--- Records for processing ---
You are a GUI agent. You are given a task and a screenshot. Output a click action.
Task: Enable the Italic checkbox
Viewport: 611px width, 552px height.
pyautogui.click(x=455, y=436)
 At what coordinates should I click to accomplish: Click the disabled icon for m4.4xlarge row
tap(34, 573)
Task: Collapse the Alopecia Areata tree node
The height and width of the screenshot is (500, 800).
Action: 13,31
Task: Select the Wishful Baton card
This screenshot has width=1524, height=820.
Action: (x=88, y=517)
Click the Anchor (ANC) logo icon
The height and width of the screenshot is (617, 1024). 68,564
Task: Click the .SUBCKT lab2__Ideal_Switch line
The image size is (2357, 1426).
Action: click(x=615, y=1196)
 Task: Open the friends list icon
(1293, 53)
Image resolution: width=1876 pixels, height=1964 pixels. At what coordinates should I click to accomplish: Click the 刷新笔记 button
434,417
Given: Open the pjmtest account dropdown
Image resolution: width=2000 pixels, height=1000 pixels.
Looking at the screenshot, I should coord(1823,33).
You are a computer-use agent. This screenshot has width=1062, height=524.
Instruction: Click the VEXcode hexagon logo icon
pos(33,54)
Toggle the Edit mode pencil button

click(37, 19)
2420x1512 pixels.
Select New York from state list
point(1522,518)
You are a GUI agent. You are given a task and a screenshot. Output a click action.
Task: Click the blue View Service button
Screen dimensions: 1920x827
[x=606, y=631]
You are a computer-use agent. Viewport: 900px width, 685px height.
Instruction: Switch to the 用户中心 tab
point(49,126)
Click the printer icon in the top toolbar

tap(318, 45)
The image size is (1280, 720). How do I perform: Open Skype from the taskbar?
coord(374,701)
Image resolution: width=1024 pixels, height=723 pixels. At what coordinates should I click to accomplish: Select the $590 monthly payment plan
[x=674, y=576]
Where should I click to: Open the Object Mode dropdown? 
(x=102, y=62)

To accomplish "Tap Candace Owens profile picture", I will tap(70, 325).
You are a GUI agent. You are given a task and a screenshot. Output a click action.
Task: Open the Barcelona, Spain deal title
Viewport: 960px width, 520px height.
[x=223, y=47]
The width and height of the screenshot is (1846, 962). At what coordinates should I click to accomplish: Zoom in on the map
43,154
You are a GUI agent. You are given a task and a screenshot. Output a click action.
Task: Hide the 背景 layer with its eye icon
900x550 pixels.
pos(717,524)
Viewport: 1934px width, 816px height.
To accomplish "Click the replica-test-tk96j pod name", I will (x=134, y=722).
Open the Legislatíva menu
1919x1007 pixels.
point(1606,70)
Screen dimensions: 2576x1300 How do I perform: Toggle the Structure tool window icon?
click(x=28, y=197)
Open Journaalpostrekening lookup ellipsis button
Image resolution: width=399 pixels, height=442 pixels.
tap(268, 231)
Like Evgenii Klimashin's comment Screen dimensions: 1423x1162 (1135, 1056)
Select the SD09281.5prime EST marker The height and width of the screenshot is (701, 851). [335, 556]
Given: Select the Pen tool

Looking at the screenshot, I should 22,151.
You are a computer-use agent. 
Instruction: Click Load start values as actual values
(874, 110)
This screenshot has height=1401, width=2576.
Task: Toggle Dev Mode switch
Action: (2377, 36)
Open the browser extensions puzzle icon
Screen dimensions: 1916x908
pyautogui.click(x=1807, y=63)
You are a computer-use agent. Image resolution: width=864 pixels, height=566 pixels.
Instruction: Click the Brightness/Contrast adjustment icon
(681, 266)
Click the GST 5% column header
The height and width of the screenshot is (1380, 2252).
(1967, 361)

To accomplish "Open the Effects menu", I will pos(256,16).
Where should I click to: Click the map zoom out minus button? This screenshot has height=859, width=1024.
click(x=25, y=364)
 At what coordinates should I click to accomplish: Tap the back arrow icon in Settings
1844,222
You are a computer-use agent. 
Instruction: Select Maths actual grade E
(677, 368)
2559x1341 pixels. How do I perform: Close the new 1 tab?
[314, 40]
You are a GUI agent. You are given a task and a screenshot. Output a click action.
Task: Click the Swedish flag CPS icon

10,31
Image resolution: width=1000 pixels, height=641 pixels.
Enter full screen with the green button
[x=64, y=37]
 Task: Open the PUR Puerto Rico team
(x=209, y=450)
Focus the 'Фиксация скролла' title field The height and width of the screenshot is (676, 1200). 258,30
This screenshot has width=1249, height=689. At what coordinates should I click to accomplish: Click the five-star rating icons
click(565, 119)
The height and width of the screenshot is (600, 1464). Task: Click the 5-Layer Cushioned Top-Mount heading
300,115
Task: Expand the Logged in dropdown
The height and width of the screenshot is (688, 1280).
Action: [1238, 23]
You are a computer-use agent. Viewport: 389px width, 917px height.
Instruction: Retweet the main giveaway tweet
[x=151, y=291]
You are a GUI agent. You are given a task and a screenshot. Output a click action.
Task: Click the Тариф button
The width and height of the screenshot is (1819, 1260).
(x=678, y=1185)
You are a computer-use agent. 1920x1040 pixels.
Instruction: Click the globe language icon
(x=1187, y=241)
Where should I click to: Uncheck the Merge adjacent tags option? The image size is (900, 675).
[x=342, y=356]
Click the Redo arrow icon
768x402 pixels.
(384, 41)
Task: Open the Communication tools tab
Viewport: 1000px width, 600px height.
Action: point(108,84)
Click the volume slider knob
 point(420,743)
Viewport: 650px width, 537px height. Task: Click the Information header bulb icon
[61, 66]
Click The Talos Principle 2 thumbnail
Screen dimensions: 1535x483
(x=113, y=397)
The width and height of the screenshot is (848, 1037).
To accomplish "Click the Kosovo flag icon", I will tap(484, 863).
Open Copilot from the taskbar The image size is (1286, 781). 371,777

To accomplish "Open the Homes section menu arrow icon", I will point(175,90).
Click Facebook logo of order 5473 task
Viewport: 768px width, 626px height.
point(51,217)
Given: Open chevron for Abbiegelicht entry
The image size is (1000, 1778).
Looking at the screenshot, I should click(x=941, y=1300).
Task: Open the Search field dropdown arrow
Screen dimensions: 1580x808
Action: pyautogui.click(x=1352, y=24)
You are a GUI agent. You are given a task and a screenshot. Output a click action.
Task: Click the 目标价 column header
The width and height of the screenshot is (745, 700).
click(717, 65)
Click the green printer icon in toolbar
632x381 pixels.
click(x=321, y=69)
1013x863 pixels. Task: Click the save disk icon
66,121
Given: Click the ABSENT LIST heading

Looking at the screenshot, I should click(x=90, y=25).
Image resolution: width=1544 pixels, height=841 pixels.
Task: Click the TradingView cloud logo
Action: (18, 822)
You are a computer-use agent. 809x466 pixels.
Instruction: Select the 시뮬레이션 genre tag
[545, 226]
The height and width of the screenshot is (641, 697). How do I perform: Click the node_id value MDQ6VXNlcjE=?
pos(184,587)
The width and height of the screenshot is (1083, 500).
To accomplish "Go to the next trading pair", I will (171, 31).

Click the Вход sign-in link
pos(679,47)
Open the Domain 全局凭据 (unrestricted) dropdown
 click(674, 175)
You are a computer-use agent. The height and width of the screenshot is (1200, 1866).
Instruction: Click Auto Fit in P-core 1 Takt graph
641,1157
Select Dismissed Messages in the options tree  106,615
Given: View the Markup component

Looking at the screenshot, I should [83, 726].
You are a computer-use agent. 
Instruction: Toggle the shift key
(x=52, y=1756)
---
# [Instructions to follow]
Arrange the data from the line containing "Given: Open the pjmtest account dropdown" through the line containing "click(37, 19)", both included, as a Markdown table with the columns Row and Text. Leave out blank lines.

# [Full solution]
| Row | Text |
|---|---|
| 1 | Given: Open the pjmtest account dropdown |
| 2 | Image resolution: width=2000 pixels, height=1000 pixels. |
| 3 | Looking at the screenshot, I should coord(1823,33). |
| 4 | You are a computer-use agent. This screenshot has width=1062, height=524. |
| 5 | Instruction: Click the VEXcode hexagon logo icon |
| 6 | pos(33,54) |
| 7 | Toggle the Edit mode pencil button |
| 8 | click(37, 19) |